Existing law defines and regulates mortgages. Existing law requires a financial institution that makes loans upon the security of real property containing only a one- to four-family residence in this state or purchases obligations secured by the property and that receives money in advance for payment of taxes and assessments on the property, for insurance, or for other purposes relating to the property to pay interest on those amounts to the borrower, as specified. Existing law prohibits those financial institutions from imposing any fee or charge in connection with the maintenance or disbursement of money received in advance for the payment of taxes and assessments on real property securing loans made by the financial institution, or for the payment of insurance, or for other purposes relating to that real property, which would result in an interest rate of less than 2% per annum being paid on the moneys received. Existing law defines the term financial institution for purposes of those provisions to include, among other things, savings associations.

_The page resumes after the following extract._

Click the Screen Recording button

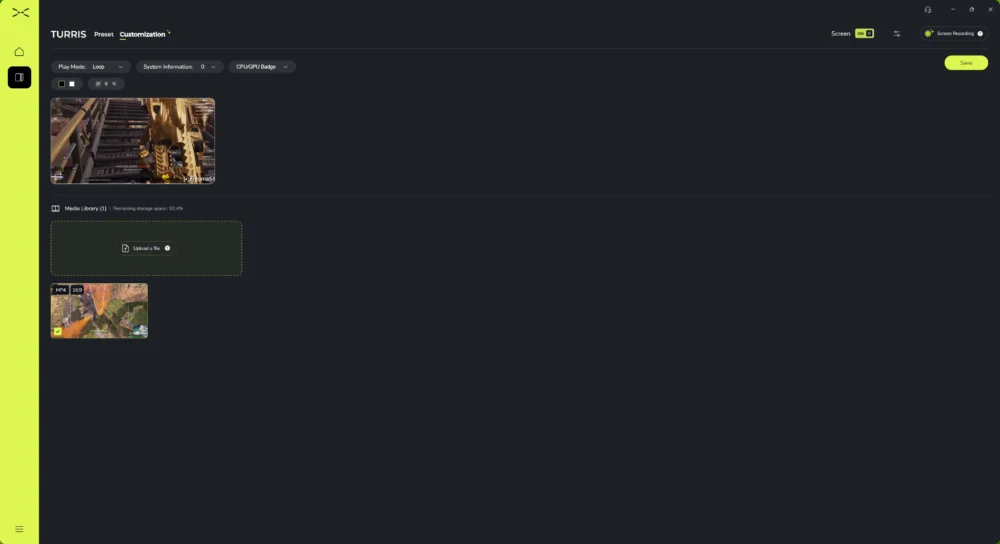(x=953, y=34)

This bill would, instead, require a financial institution that makes loans or purchases obligations as described above and that receives money for payment of taxes and assessments on the property, for insurance, including insurance proceeds following property damage or loss, or for other purposes relating to such real property to pay interest on those amounts to the borrower, as specified. The bill would, instead, prohibit those financial institutions from imposing any fee or charge in connection with the maintenance or disbursement of money received for the payment of taxes and assessments on real property securing loans made by the financial institution, or for the payment or insurance, including insurance proceeds following property damage or loss, or for other purposes relating to that real property, which would result in an interest rate of less than 2% per annum being paid to the borrower on the moneys received. The bill would specify that these provisions apply only to loans executed on or after January 1, 2026, except as specified.
This bill would make legislative findings and declarations as to the necessity of a special statute for the Counties of Los Angeles and Ventura.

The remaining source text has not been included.